Each year, more than 4 million Americans check themselves into emergency rooms for chest pain. Although most of them suspect they are having a heart attack, nearly 80% of them are not. Other disorders can have symptoms so similar to those of a heart attack, that even emergency room doctors often have a difficult time determining the root of the chest pain.
The most telling sign that you might be having a heart attack is a sensation of severe pressure and discomfort in the center of the chest. According to Dr. Michael Farkouh, the Director of the Chest Pain Unit at Mt. Sinai Hospital, many patients never actually experience any chest pain.
“We may ask a patient often, ‘Are you having chest pain?'” Farkouh says. “And they’ll say, ‘No, but there’s a lot of pressure in my chest, as if an elephant is stepping on my chest or as if my chest is in a vice.'”
Many Sources for Chest Discomfort
Chest discomfort can be caused by a variety of other disorders, though. Farkouh says that for a quarter of those admitted to the emergency room for chest pain who are not having a heart attack suffer from unstable angina–a condition where the heart muscle is starving for oxygen. He says these patients are at a high risk for having heart attack, but are not actually having one.
But the majority of those who incorrectly suspect they are having a heart attack are actually suffering from acid indigestion–severe heartburn. Farkouh says these patients present similarly to those who are having a heart attack. Frequently, it’s only after treating the patient with different medications that doctors can weed out those with indigestion.
“These patients don’t respond to the usual cardiac medicines that we give patients, and they also will have some relief of their pain with an antacid,” Farkouh says. “So classically, in the emergency department or even in doctors’ offices, we have the nitroglycerin on one hand to see if they respond and, on the other hand, we have what’s called the GI cocktail, the gastrointestinal cocktail, where we give patients antacid to see if they respond. And sometimes that tells us.”
Another percentage of patients who think they are having a heart attack are actually suffering from cartilage or muscle problems in their chest. Dr.

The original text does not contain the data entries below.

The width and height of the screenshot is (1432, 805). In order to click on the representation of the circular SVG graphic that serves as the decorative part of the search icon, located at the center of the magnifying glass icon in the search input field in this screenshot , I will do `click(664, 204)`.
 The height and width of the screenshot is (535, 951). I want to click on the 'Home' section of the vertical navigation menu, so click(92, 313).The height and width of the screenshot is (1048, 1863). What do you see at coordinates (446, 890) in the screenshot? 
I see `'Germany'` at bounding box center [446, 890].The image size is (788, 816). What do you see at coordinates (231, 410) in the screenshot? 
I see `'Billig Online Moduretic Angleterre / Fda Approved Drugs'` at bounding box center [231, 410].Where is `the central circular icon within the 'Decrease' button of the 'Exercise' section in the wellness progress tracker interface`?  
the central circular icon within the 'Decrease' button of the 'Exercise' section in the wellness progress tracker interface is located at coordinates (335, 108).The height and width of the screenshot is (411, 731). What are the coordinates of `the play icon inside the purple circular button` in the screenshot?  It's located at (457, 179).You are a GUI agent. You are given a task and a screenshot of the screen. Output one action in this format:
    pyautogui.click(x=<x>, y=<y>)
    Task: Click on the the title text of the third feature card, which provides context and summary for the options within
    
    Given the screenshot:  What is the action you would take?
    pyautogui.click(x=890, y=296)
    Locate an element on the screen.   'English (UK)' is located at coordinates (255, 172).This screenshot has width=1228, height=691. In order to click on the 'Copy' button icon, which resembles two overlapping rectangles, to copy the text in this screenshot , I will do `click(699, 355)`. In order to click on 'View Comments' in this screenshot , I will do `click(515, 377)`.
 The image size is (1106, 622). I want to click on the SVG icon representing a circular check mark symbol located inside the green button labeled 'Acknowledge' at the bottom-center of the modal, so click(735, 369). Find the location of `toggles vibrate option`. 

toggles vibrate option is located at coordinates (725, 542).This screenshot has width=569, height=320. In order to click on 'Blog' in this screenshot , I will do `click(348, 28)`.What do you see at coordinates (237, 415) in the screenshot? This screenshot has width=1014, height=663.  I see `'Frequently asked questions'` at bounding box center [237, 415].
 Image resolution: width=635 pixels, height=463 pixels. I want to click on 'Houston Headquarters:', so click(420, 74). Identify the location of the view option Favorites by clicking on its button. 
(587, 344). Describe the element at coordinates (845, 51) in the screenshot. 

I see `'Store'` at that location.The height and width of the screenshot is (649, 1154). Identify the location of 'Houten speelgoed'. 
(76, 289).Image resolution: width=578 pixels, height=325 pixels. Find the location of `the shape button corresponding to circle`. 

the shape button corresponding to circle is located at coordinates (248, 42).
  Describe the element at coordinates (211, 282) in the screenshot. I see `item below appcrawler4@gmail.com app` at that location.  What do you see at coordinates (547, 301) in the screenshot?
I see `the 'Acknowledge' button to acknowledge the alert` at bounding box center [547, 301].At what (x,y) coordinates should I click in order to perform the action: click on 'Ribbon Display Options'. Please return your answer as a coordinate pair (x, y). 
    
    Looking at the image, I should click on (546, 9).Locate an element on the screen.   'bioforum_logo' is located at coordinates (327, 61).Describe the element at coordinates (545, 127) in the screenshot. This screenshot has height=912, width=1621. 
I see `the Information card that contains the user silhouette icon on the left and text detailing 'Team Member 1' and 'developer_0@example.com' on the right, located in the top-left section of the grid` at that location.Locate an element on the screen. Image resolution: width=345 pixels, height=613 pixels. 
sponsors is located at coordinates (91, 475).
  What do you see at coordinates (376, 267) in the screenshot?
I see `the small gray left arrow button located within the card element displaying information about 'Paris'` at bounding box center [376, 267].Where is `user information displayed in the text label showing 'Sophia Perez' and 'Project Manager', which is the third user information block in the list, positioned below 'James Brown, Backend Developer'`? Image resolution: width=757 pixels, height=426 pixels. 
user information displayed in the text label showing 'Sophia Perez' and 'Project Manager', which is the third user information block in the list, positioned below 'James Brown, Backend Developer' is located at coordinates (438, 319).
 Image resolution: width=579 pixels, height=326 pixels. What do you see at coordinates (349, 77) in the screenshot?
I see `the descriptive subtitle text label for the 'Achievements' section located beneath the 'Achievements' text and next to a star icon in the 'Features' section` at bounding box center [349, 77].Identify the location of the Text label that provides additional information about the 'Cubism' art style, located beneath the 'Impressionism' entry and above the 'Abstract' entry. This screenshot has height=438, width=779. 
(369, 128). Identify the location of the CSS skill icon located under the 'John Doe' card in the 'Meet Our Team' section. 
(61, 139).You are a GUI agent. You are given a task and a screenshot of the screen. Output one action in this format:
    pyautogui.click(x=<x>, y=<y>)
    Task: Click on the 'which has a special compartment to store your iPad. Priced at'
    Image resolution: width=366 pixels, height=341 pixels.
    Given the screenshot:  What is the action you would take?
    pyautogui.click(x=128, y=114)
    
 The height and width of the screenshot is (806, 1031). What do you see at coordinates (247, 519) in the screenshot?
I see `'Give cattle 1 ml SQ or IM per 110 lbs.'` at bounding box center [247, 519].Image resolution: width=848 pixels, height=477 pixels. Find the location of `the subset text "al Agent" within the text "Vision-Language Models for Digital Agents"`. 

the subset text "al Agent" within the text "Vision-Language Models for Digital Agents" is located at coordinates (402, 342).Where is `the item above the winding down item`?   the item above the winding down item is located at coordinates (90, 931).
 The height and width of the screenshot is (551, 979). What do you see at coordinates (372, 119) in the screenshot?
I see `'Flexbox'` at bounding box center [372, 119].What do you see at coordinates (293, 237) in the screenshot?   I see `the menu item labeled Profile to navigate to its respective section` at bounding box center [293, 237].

Farkouh says he can more easily figure this out simply by touching the patient’s chest.
“What I do then is ask the patient, ‘Does this replicate the pain that you suffer… does this make it worse?'” he says. “And if it does–remember the heart is contained within the chest cavity, and it’s very hard to touch the heart directly–so if you have replication of pain on palpation of the ribs and the cartilage… then often you can diagnose… a form of arthritis of that cartilage.”
Other warning signs that may accompany a real heart attack include profuse sweating, a pain radiating from the chest down the left arm, shortness of breath, and stiffness in the neck region.
If you do exhibit some of the symptoms of a heart attack, Farkouh says immediate action is crucial. He advises a different course of action for those with a history of heart problems and those without.
“For the patients with known heart disease, I would follow the recommendations of their doctor, who would probably tell them the parameters by which they should know when to come to the emergency room,” he says. “And I would pin your doctor down as to ‘What are the characteristics of my pain or my symptoms that would make me eligible to come to the emergency room, and when should I call you?'”
For those with no history of heart problems, Farkouh recommends, “If you have chest pain which is in the middle of your chest, which feels like pressure, a sensation of extreme discomfort that you’ve never experienced before, and that is accompanied by… the symptoms that we described… go immediately to an emergency room. It is very important that a patient is treated as aggressively as possible. And for a heart attack, the sooner you’re treated the more likely you are to survive, and the more likely you are to save your heart from any extreme amount of damage.”